* [Material]
--- --- ---
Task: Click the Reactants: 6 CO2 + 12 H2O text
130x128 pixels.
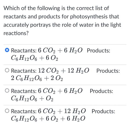Action: pyautogui.click(x=48, y=111)
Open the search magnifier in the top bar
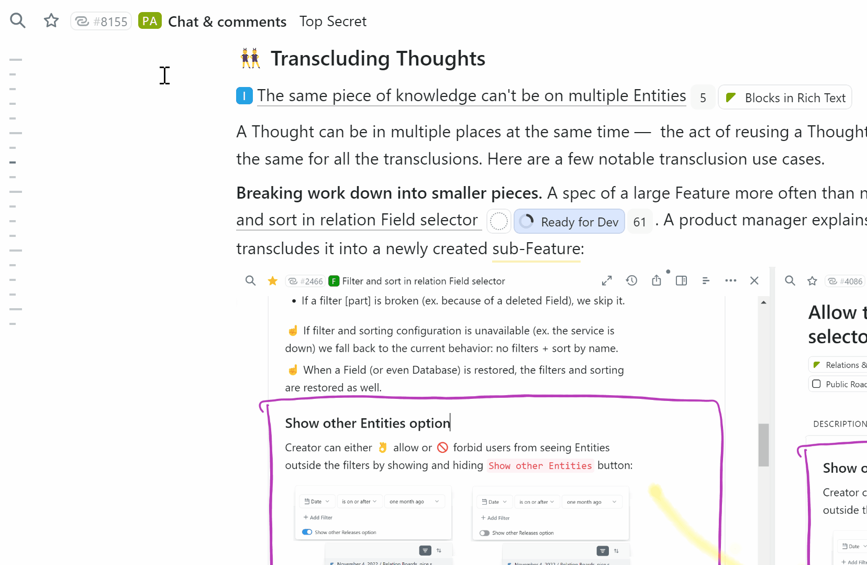 (17, 20)
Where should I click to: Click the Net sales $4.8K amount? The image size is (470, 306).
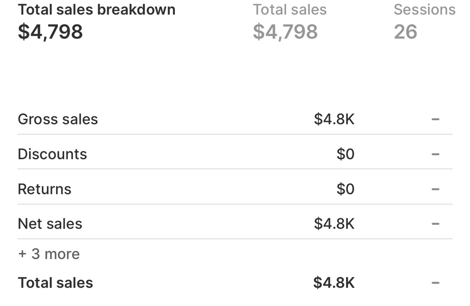(334, 224)

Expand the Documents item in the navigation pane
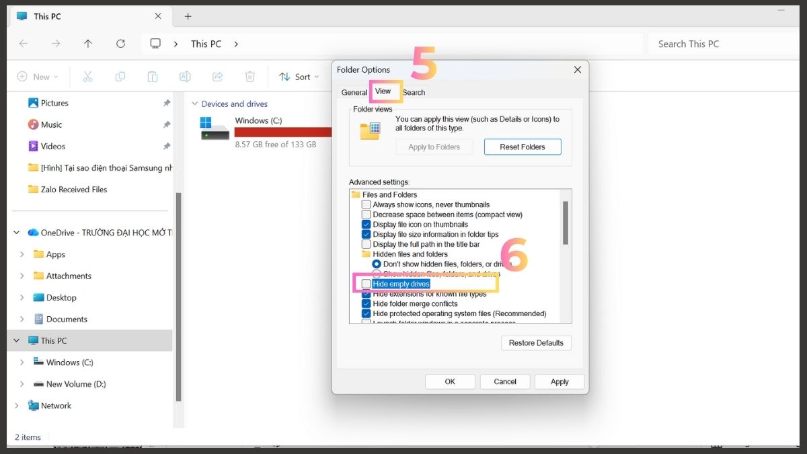(x=21, y=319)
--- --- ---
* [What is needed] Turn the material into a JSON list of strings with one string per line, beginning at the line that has "Where should I" and continuing through the end of the material. Leave out blank lines and the pictures.

* [The result]
[
  "Where should I click to: Click the Net sales $4.8K amount? The image size is (470, 306).",
  "(334, 224)",
  "Expand the Documents item in the navigation pane",
  "(x=21, y=319)"
]